19-23 November, 2018, Geneva, Switzerland.

The Zero Mercury Working Group (ZMWG) closely followed the Second Conference of the Parties for the Minamata Convention on Mercury (COP2) in Geneva, Switzerland, 19-23 November 2018, and intervened as appropriate Our main priorities for COP2 were waste thresholds, interim storage guidelines, and effectiveness evaluation. We also closely followed matters for future action, including the review process of annexes A and B; and harmonized custom codes to distinguish mercury-added products.

Waste Thresholds

Decision MC2/2 established a process to develop mercury waste thresholds. As advocated by ZMWG, an expert group will focus its efforts on establishing mercury content thresholds for “waste contaminated with mercury”.  The group will also develop lists of wastes falling under three definitional categories: “consisting of mercury,” “containing mercury” and “contaminated with mercury.”

Effectiveness Evaluation

Decision MC 2/10 amended the effectiveness evaluation roadmap set forth in COP 1, modifying the experts mandate and composition of its membership while agreeing on an outline of work.  The group will review the outcome indicators developed previously as part of the EE framework, and further elaborate on sources of information and baselines for those indicators. It will consider how to integrate monitoring data into the framework. In addition, the group will identify those categories of monitoring data most effective in providing information on global trends, what data could be used to assess the impact on levels and trends of mercury, and data limitations. Importantly, as advocated by ZMWG, the group will also assess the information, identify gaps and outline options to enhance the quality of the information.

Interim storage 

Decision MC 2/6 adopted the interim mercury storage guidelines which included a number of key elements to facilitate environmentally sound management.  We were pleased to see many of the important elements that ZMWG had proposed during the intersessional period are included in the guidelines, including provisions on financial assurances related to closure of the sites.

Releases

Decision MC 2/3 established an intersessional process to identify relevant point source categories of releases of mercury and mercury compound to land and water, including the establishment of a group of technical experts.

Contaminated sites

Decision MC 2/8 invites parties and other stakeholders to submit additional comments and information to complement and further improve the draft guidance, calling in particular for information and comments to make the guidance more practicable.

Review of Annex A and B

No specific decision was taken by the COP to start reviewing annexes A and B. However, a call for relevant information was launched by the Secretariat to prepare for COP3.

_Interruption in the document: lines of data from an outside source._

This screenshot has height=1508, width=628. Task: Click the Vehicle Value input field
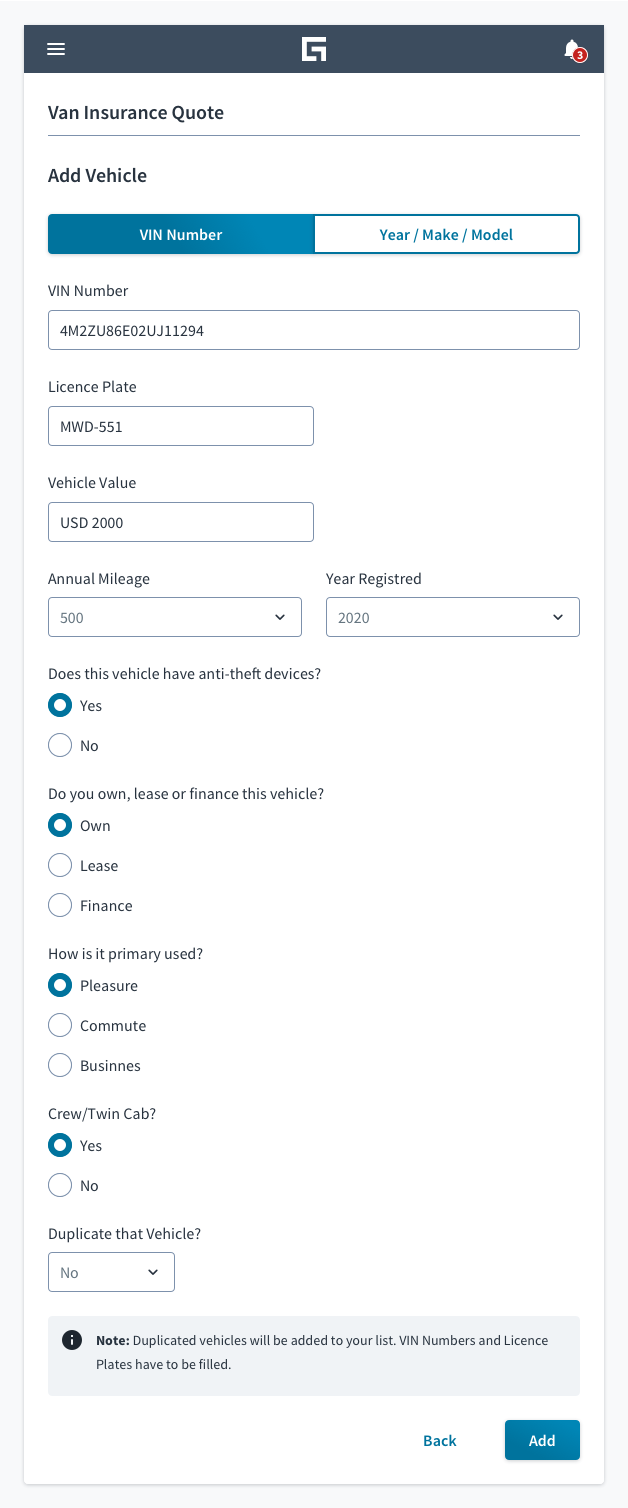pos(181,522)
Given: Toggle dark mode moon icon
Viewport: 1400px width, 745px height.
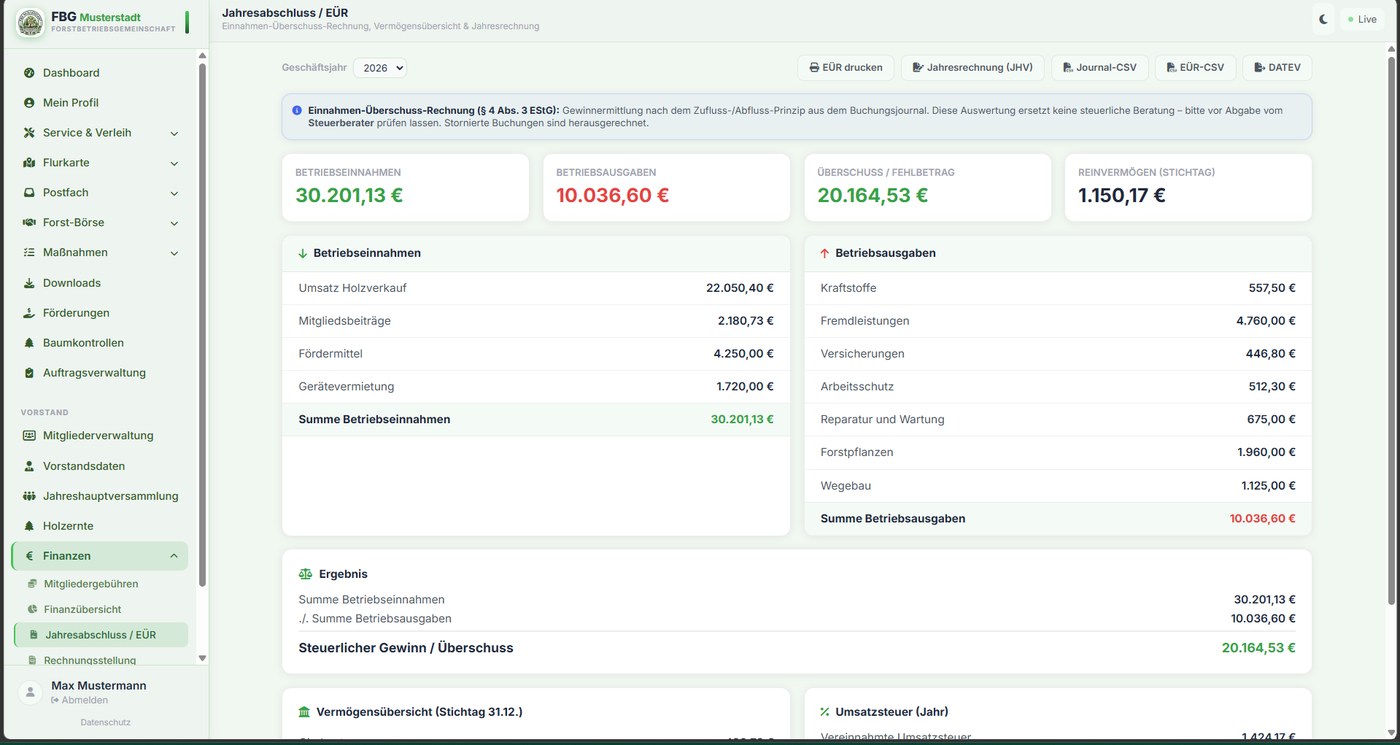Looking at the screenshot, I should click(x=1323, y=19).
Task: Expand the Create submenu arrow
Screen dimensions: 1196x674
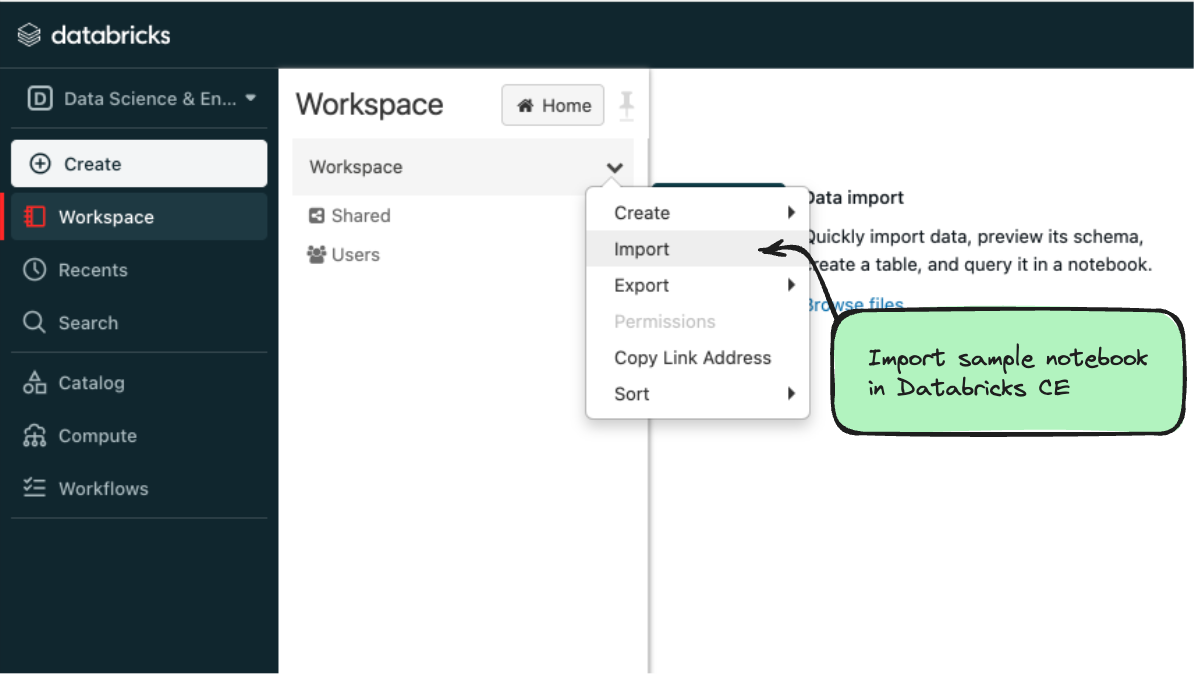Action: [x=791, y=213]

This is an important area for ZMWG; given the technological and political developments around the world since Annex A and B were adopted in 2013, we will be seeking to further strengthen the Convention.

HS Codes for mercury-added products

The Decision requests the Secretariat to suggest approaches for modifying customs codes to allow countries to distinguish mercury-added products from those products that do not contain mercury, including approaches for possible harmonization among countries. This is an important success for ZMWG, in support of the Global Mercury Partnership, recognizing the critical need for Parties to identify the production, import and export of mercury-added products to comply with Article 4.

Other issues

Other issues included a request for further information on capacity building, technical assistance and technology transfer; as well as on the SIP; a small modification to the rules of procedure of the Implementation and Compliance Committee; and a decision that the secretariat of the MC will be autonomous and based in Geneva, with special arrangements with the BRS Secretariat. Finally, a new president, David Kapindula (Zambia), was elected for COP 3, along with new Bureau members.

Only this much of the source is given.